Battleground Texas' bleak future
On Feb. 26, 2013, the Houston Chronicle ran this headline: “Today’s the day: Democrats Launch ‘Battleground Texas’ project to end GOP dominance.”
Headed by revered Obama campaign alumni, the organization began promising donors it would turn Texas purple by registering voters, tapping into the growing Hispanic population, appealing to women and driving up turnout.
But two years in, the group has fallen completely flat. And with 2016 approaching, Democrats willing to invest in the group again deserve to lose their money.
Not long after the group’s launch, it started touting its “progress” by pushing out stats on the number of doors knocked on, phone calls made and voters registered.

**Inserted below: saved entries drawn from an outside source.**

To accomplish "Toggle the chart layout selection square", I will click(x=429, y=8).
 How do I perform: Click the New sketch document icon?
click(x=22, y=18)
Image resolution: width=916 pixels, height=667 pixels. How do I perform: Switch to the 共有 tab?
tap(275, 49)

It spent its initial months claiming Texas wasn’t as Republican as it seemed, generating favorable headlines by jazzing up the local media with untested theories. By late June of 2013, Battleground had caught its first “break”: state Sen. Wendy Davis’ speech on the Senate floor opposing abortion restrictions. Battleground now had a candidate to carry the torch, and it only took the group a little more than a month to start the “We Want Wendy” campaign.

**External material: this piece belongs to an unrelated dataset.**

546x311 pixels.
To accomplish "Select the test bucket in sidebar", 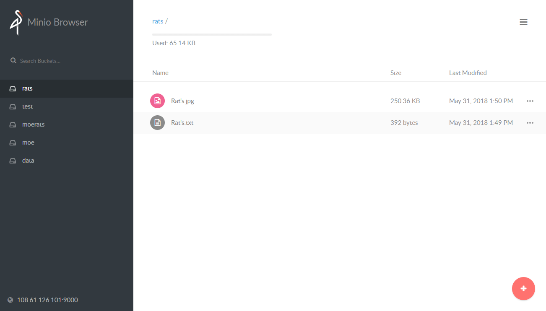I will [x=67, y=107].
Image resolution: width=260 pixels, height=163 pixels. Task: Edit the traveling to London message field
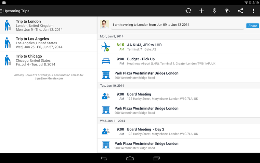pos(177,25)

This should have been the first sign of concern for anyone hopping on the Battleground train. Their hand-picked candidate had made her name by opposing restrictions on abortions after five months, and Battleground seemed to think this wouldn’t be an issue in a deep red, socially conservative state. Battleground also had over a month to vet Davis — plenty of time to research her mountain of ethical problems and her tendency to employ scorched-earth political tactics, which would later come back to haunt her.
But Battleground and Davis plunged full steam ahead, and as they began their joint operation, they quickly began to feed the narrative that they were well on their way to turning Texas blue. A year in, Battleground had “mobilized nearly 12,000 active volunteers working across the state” and “recruited more than 5,700 volunteers to be deputized by their counties to register voters,” the group boasted.
The first test for Battleground came on March 4, 2014, in the Texas primary. Despite months of bragging about engagement, Davis actually performed worse in five heavily Hispanic South Texas counties than Bill White did in 2010. She ended up losing more than 20 counties to an unknown and unfunded candidate. Even more embarrassing was the fact that of newly registered voters, more than 70 percent chose to vote in the Republican primary rather than in the Democratic primary.
But Battleground and the media weren’t about to throw in the towel. The group continued to cite stats like 2 million people contacted and 22,000 volunteers identified, with the Davis campaign its biggest investment.
As the election neared, Battleground touted that voter registration in Texas’ five largest counties — the typically blue Harris, Dallas, Tarrant, Bexar and Travis — increased by 2 percent. But that figure didn’t even keep pace with population growth in those counties. The Greg Abbott campaign, meanwhile, was seeing large increases in voter registration in big Republican counties like Collin (14.3 percent), Fort Bend (17.5 percent) and Williamson (14.2 percent).
Then, in late October, the data wizards at Battleground issued a memo boasting that early voter turnout in Texas was up 36 percent. The claim, however, was based on faulty data from 2010, and the group was forced to correct its numbers.
So what did Battleground’s supporters ultimately get in return for their millions of dollars in donations? A shellacking. Republicans picked up a handful of new seats in the state Legislature (including Davis’ old Senate seat); Greg Abbott won 10 counties that went for White in 2010, including Bexar and Harris; Republicans flipped a congressional seat; and Abbott beat Davis by 20 points. When you dig deeper into the numbers, it gets worse for Battleground: Exit polls showed that Abbott received 44 percent of the Hispanic vote, compared with 38 percent for Rick Perry in 2010. Abbott also won 52 percent of the female vote, compared with Davis’ 47 percent.
If these are the results Battleground Texas delivers, it can stay as long as it wants.
Battleground’s founder did take a brief hiatus from Texas after the election — not to regroup but to “assist” in the Israeli effort to oust Prime Minister Benjamin Netanyahu. He didn’t need to travel 7,000 miles to rediscover that he is just as bad at winning elections in Israel as he is in Texas.
The bottom line is this: Apps and big data can be useful tools in elections, but when you’re selling a flawed product, no amount of spin will convince voters otherwise.
Back in Texas, Battleground is trying to revive its mission, and apparently the new game plan is the same as the old. As Texas Monthly reported in February, Battleground recently met with about 80 donors to highlight its “progress” in the last election by recycling the same old stats: nearly 100,000 newly registered voters, about 35,000 new volunteers, 1.4 million voter contacts.
Sound familiar? Battleground can keep calling and knocking all it wants. Republicans will keep answering.